Kyoto Radiology Protocol – Green 7
Radiology から始める持続可能な医療
放射線診療の現場で、無理なく取り組める環境配慮のための7つの工夫をまとめました。各施設の状況に応じて、柔軟にご活用ください。
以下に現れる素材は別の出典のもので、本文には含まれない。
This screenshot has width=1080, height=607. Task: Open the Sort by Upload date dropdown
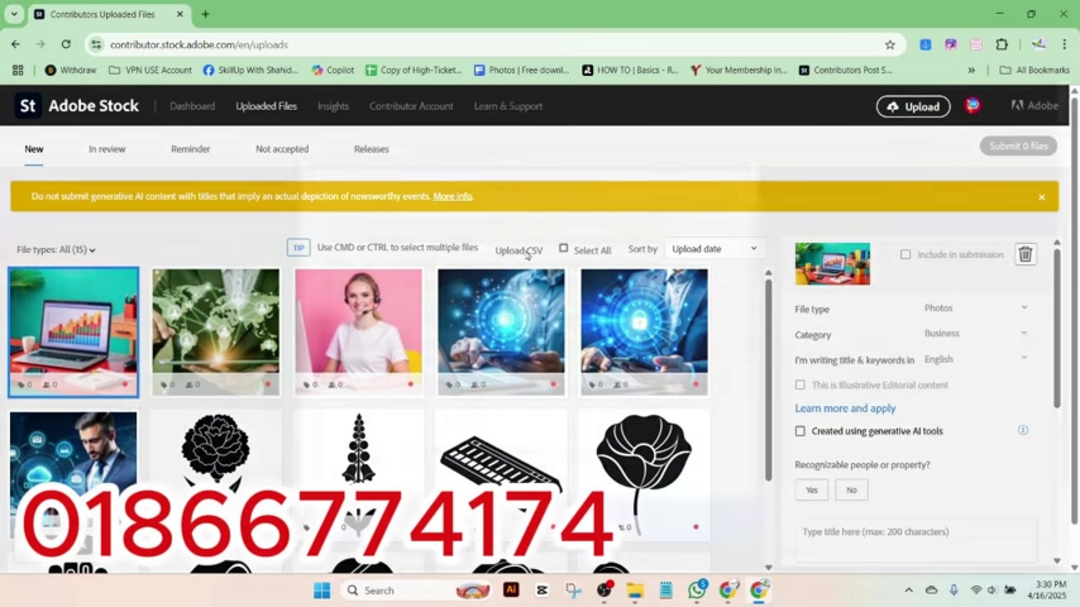point(714,249)
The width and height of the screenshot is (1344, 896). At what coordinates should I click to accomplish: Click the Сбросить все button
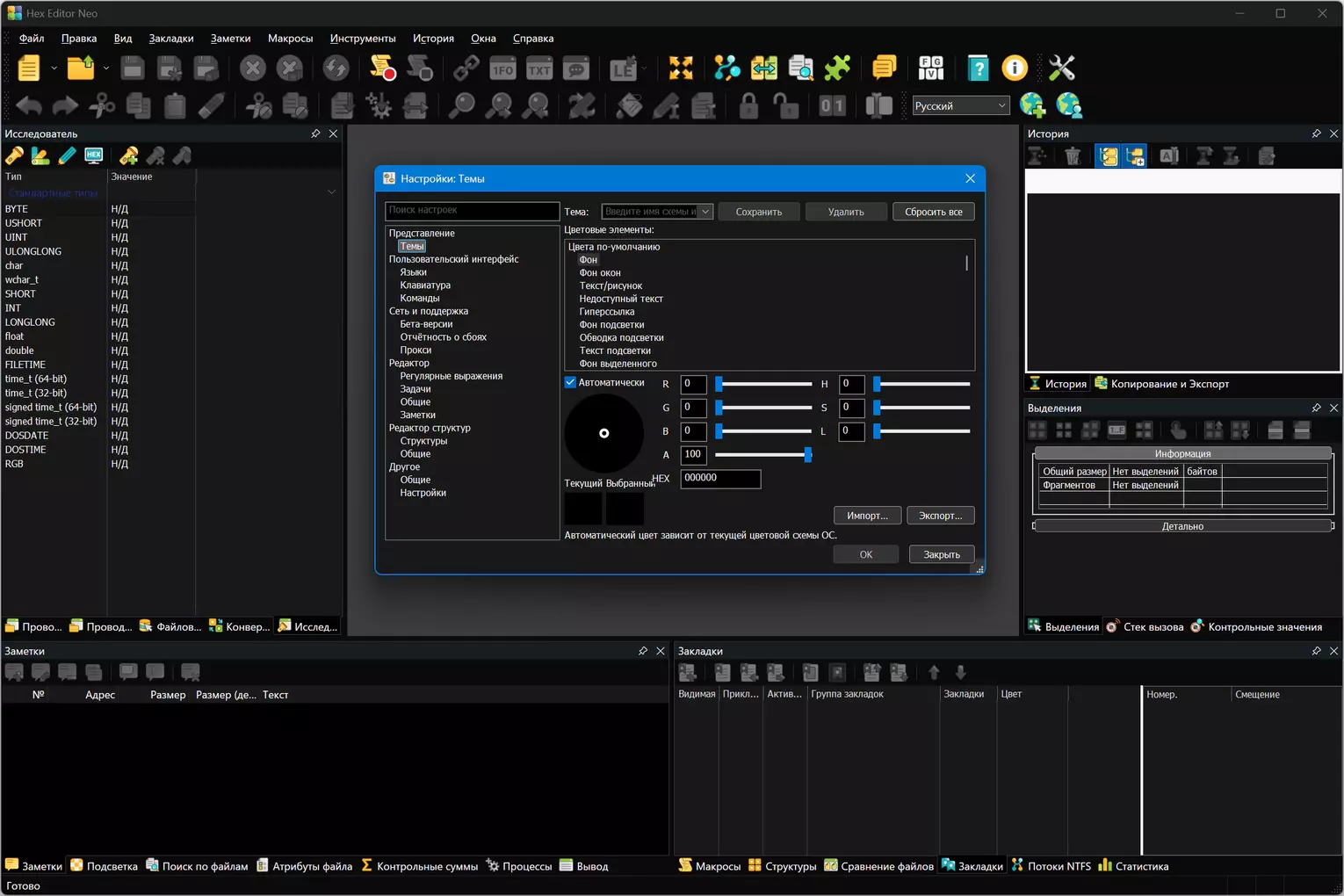click(x=934, y=212)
京都から始まるこの取り組みが、持続可能な医療への第一歩となることを願っています。1. 必要な検査を適切に
画像検査の妥当性を常に意識し、不要な撮影や重複検査を可能な限り減らすことで、患者さんと環境への負荷を軽減しましょう。
2. 検査内容を最適に
可能な限り短時間の検査で的確な診断ができるよう、検査内容を定期的に見直しましょう。人工知能(Artificial Intelligence; AI)を活用した画像処理技術の導入も有効です。スライス枚数や再構成条件を適切に調整し、データ量の最適化を図ることで、装置の稼働時間や電力消費を抑えることができます。
3. 装置にも休息を
夜間や休日など使用していない時間帯には、省電力モードの活用や電源オフを検討しましょう。CT・MRIなどの大型医療機器に加え、診断用モニター、操作端末、部屋の照明、空調なども対象とし、オートスリープ機能などを活用して電力消費を抑える工夫が可能です。S
4. 資源を賢く使う
造影剤、放射性医薬品、消耗品などは必要な量だけを使用し、無駄を減らしましょう。たとえば、プレフィルドシリンジから大容量製剤への切り替えなど、資材の選定や管理方法も見直す余地があります。
5. 廃棄物を正しく分ける
廃棄物は適切に分類・処理し、可能な範囲でリサイクルを推進しましょう。特に感染性廃棄物は環境への負荷が大きいため、分類精度を高め、発生量を最小限に抑えることが大切です。
6. 学びを続けて行動に
放射線科に携わるすべての職種が、サステナビリティに関する教育を受け、日常業務の中で小さな気づきや工夫を積み重ねることで、実践へつなげていきましょう。
7. 取り組みを全体へ広げる
放射線科の取り組みを、他の診療科や病院全体にも共有していきましょう。部署を超えた対話や情報交換を通じて、医療機関全体で環境への意識を高めていくことが重要です。